Jusqu’ici, Ottawa a dit avoir l’intention de faire un partage en parts égales, avec les provinces, des recettes de la taxe d’accise. Or le chef de l’Assemblée des Premières Nations du Québec et du Labrador, Ghislain Picard, prévient que les communautés impliquées dans la production et la vente de cannabis voudront sans doute toucher leur part des recettes. « À mon humble avis, si ça se rend jusque-là, c’est très clair que des Premières Nations vont demander à obtenir leur part du revenu sans être obligées de passer par les juridictions provinciales », dit-il.

Autre point d’achoppement possible : l’obligation de faire affaire avec la SQC, telle que la présente la ministre Charlebois. « Je ne suis pas sûr que les communautés accepteraient de se plier à ça, admet Ghislain Picard. À mon sens, s’il y a une question qui est très, très claire, c’est qu’il y a des communautés — et ce n’est pas toutes les communautés — qui disent : nous avons entière compétence, autant en ce qui a trait à la réglementation qu’à la production et la distribution. »

De l’intérêt pour la production

Le chef Picard se dit aussi convaincu que des communautés s’intéressent à la production et à la vente de marijuana récréative, malgré leurs nombreuses inquiétudes pour la santé et la sécurité de leurs membres.

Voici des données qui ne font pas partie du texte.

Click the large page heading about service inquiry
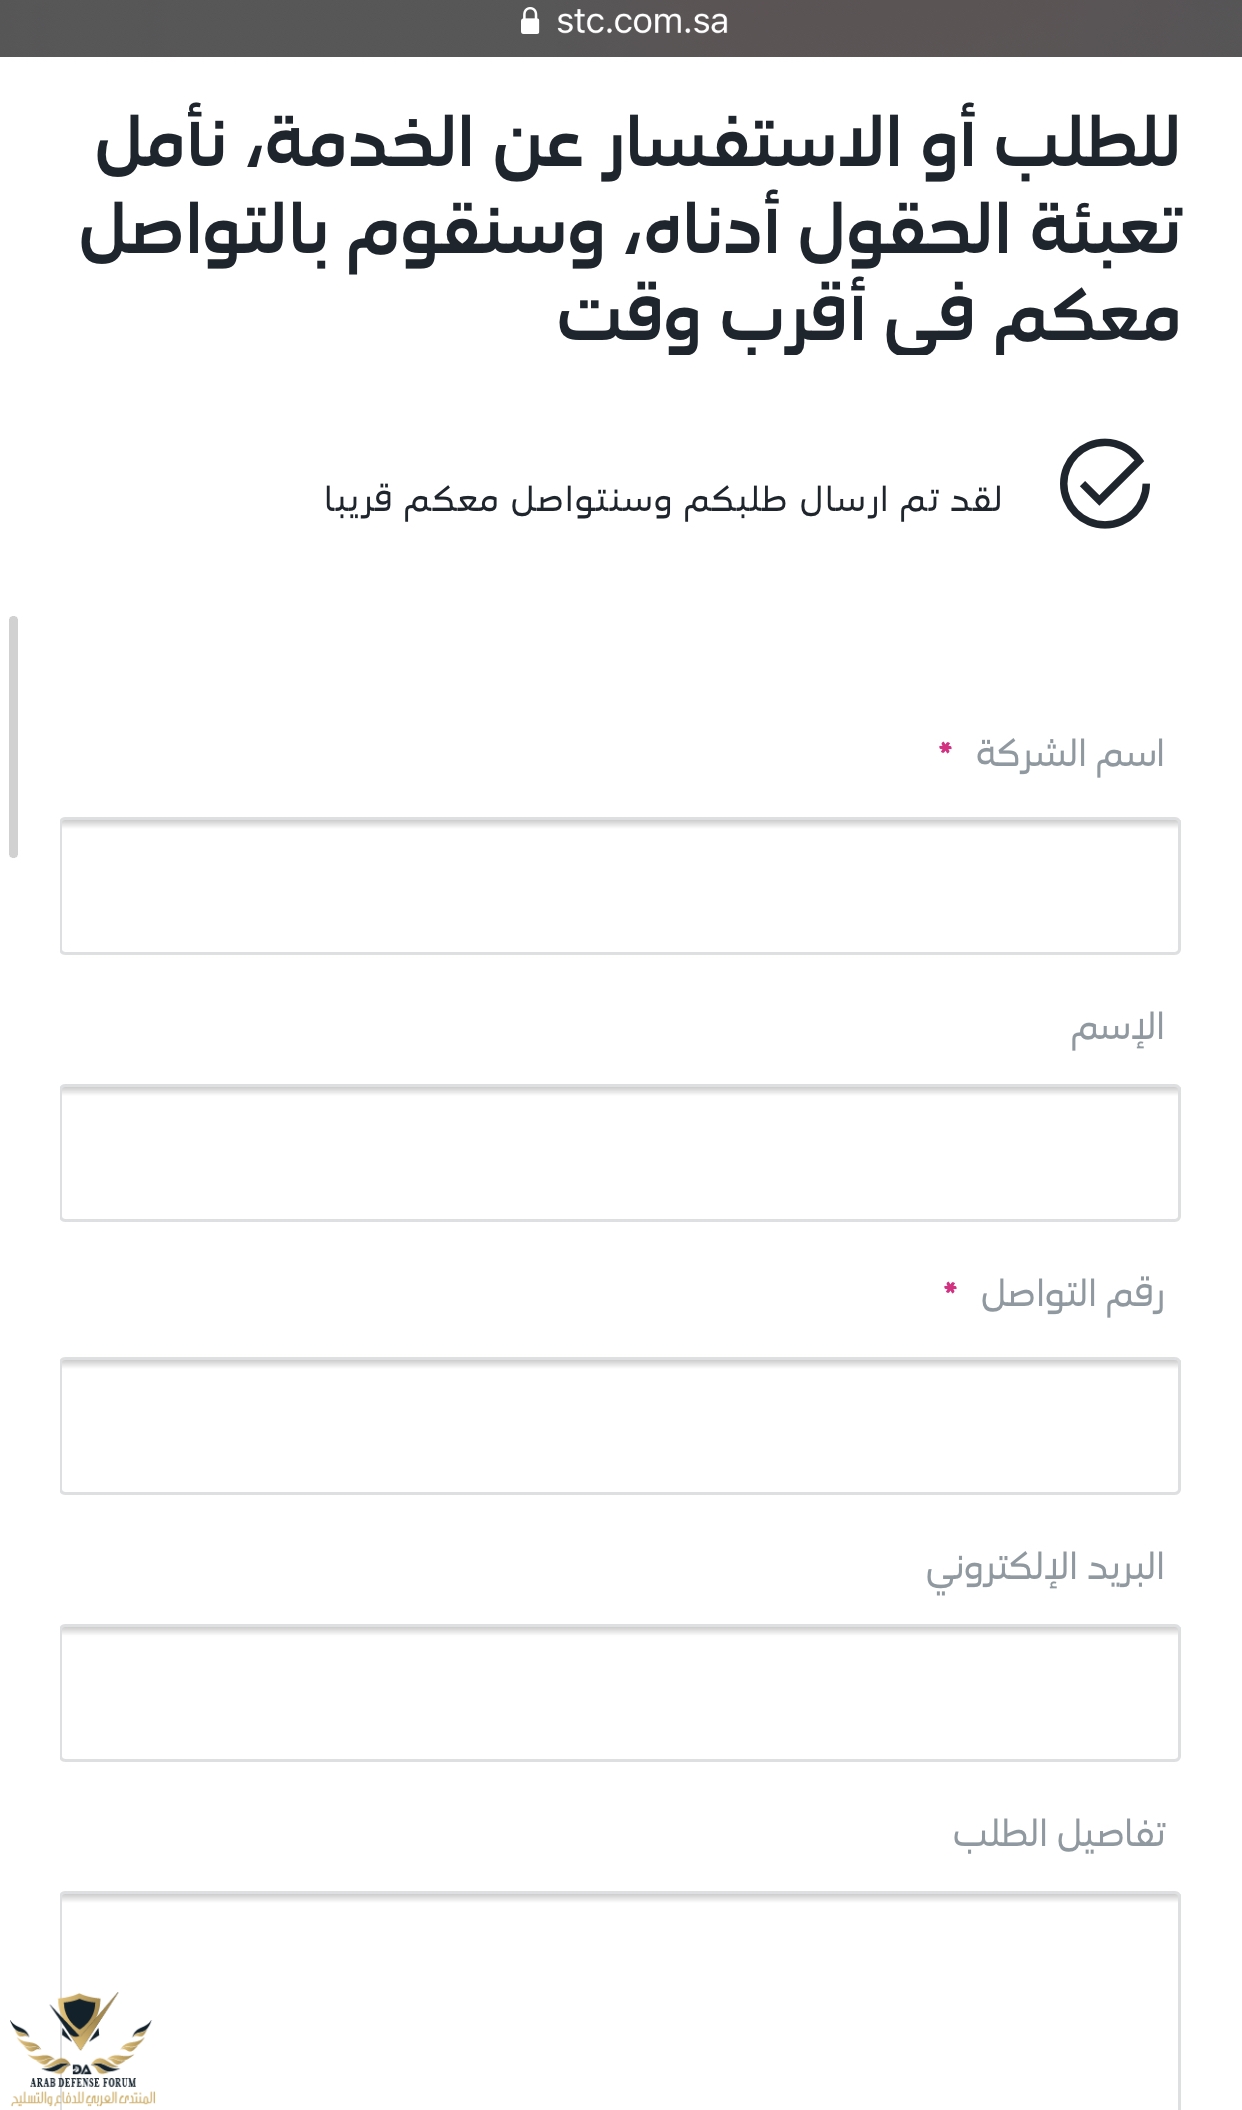This screenshot has height=2110, width=1242. click(630, 230)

Déjà, elles sont courtisées pour produire de la marijuana médicale sur leurs terres. Le conseil de bande de Kanesatake a ainsi approuvé mardi un projet de production de cannabis médical, qui doit se faire en partenariat avec une entreprise américaine, confirme le grand chef Serge Otsi Simon.

La communauté enclavée dans la ville d’Oka, dans les Laurentides, n’est pas prête à se lancer dans la production de marijuana récréative pour autant. « Je suis très réticent à ça », dit le chef Simon. Mais si cette possibilité se concrétise, le gouvernement local s’assurera d’exercer le plus grand contrôle possible. « J’aimerais mieux qu’on ait notre propre politique, qu’on puisse ouvrir nos propres centres de distribution, souhaite Serge Otsi Simon. On est sur un territoire mohawk, on voudrait avoir le contrôle. »

En septembre, le chef régional de l’Ontario à l’Assemblée nationale des Premières Nations (APN), Isadore Day, a servi un avertissement semblable aux élus fédéraux. Il a alors exigé que les communautés obtiennent l’unique et dernier mot sur les balises de la légalisation sur leurs terres, sous peine de contestations judiciaires.

Deux mois plus tard, l’APN a adopté une résolution enjoignant au gouvernement du Canada d’inclure des incitatifs et d’organiser ses priorités de manière à ce que les autochtones puissent profiter du « secteur économique émergent » que constitue la production de marijuana médicale et récréative. Ses chefs, qui ont produit en octobre un bulletin contenant une quinzaine de questions sur la légalisation de la marijuana, doivent se réunir pour discuter de la question en décembre, à Ottawa.